YOUR GOAL:
Beginning with the line in which "Task: Click the" appears, transcribe each line word for word until the records end. Do not include pictures.

DATA RECORDS:
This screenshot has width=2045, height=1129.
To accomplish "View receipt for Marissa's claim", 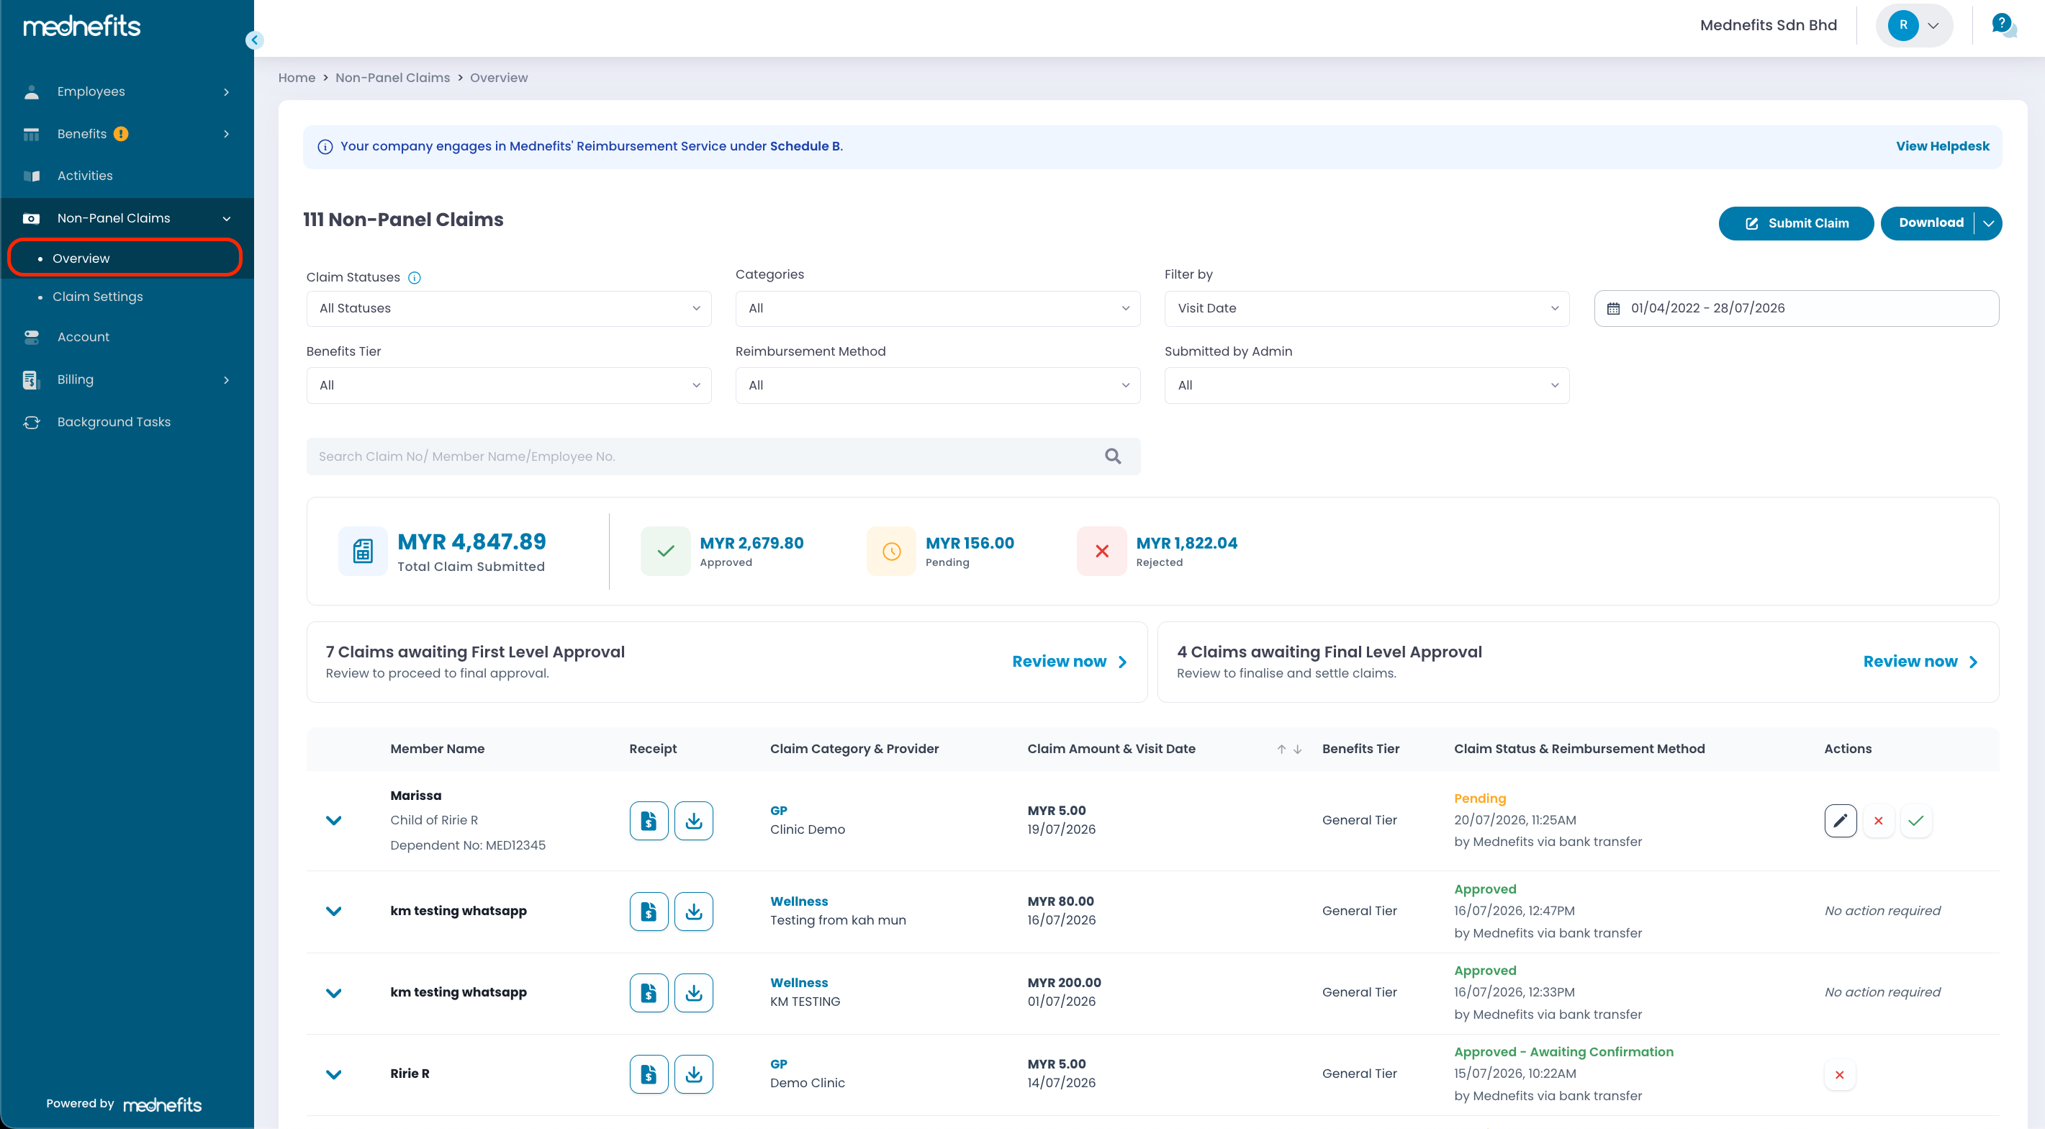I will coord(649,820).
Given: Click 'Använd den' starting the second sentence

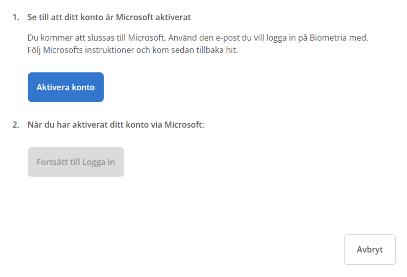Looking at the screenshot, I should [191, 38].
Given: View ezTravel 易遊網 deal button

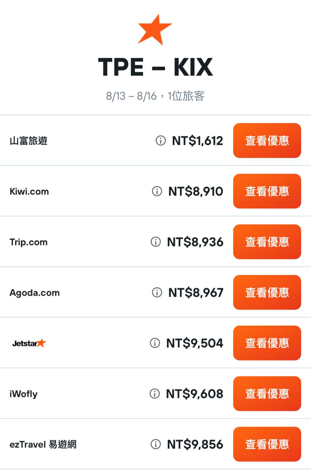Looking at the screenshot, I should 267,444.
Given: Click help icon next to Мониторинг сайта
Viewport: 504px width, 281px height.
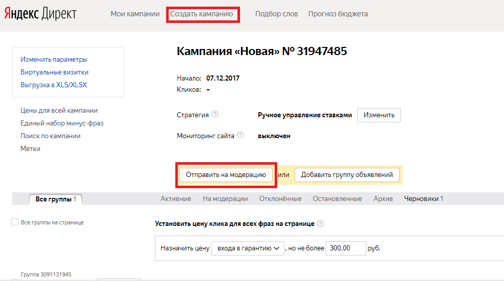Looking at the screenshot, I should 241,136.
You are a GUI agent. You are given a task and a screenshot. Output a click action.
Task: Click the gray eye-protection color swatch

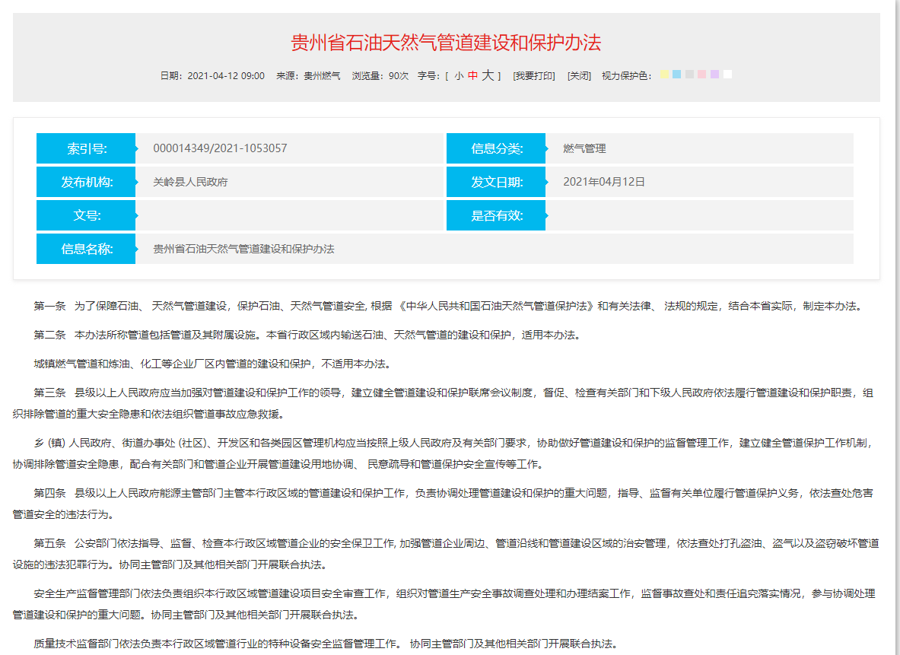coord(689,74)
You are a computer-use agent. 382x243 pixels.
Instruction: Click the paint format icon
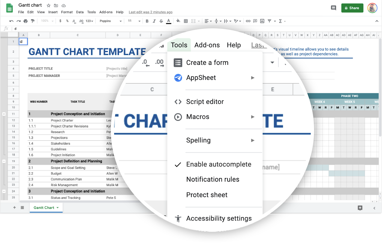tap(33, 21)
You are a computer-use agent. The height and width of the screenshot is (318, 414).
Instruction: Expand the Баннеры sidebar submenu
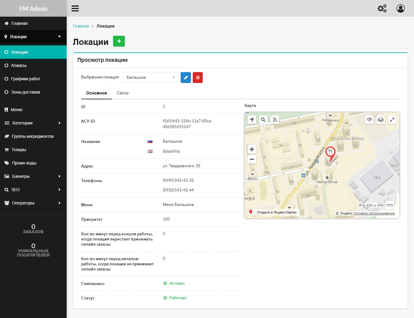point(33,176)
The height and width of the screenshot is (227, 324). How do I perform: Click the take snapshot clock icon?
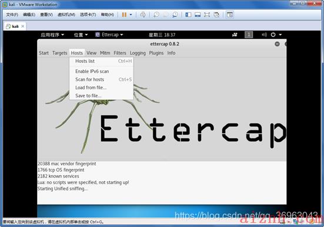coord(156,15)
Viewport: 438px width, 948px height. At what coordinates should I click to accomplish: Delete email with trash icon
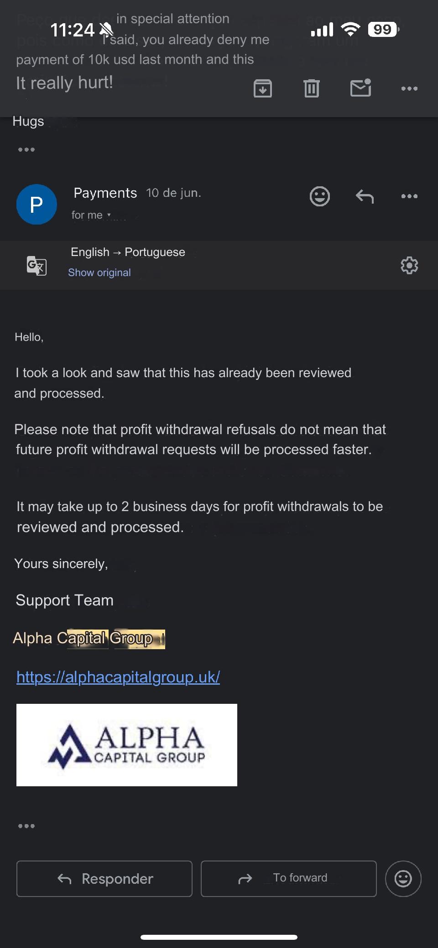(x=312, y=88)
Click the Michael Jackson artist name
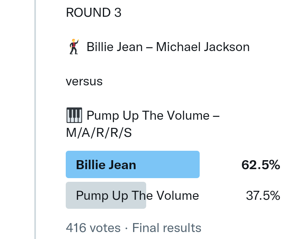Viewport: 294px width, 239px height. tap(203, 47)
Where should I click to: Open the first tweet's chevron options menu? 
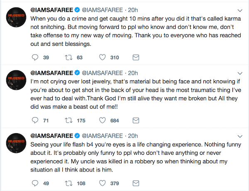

ANSWER TO THE EXERCISE:
Task: Click the gray eye-protection color swatch

coord(689,74)
You are a computer-use agent. 382x243 pixels.
Instruction: Click the paint format icon
tap(33, 21)
You are a computer-use agent. The height and width of the screenshot is (318, 414).
Instruction: Expand the Баннеры sidebar submenu
point(33,176)
The height and width of the screenshot is (227, 324). How do I perform: Click the take snapshot clock icon?
coord(156,15)
Viewport: 438px width, 948px height. At what coordinates should I click to accomplish: Delete email with trash icon
(x=312, y=88)
Click the Michael Jackson artist name
Viewport: 294px width, 239px height. tap(203, 47)
Where should I click to: Open the first tweet's chevron options menu? 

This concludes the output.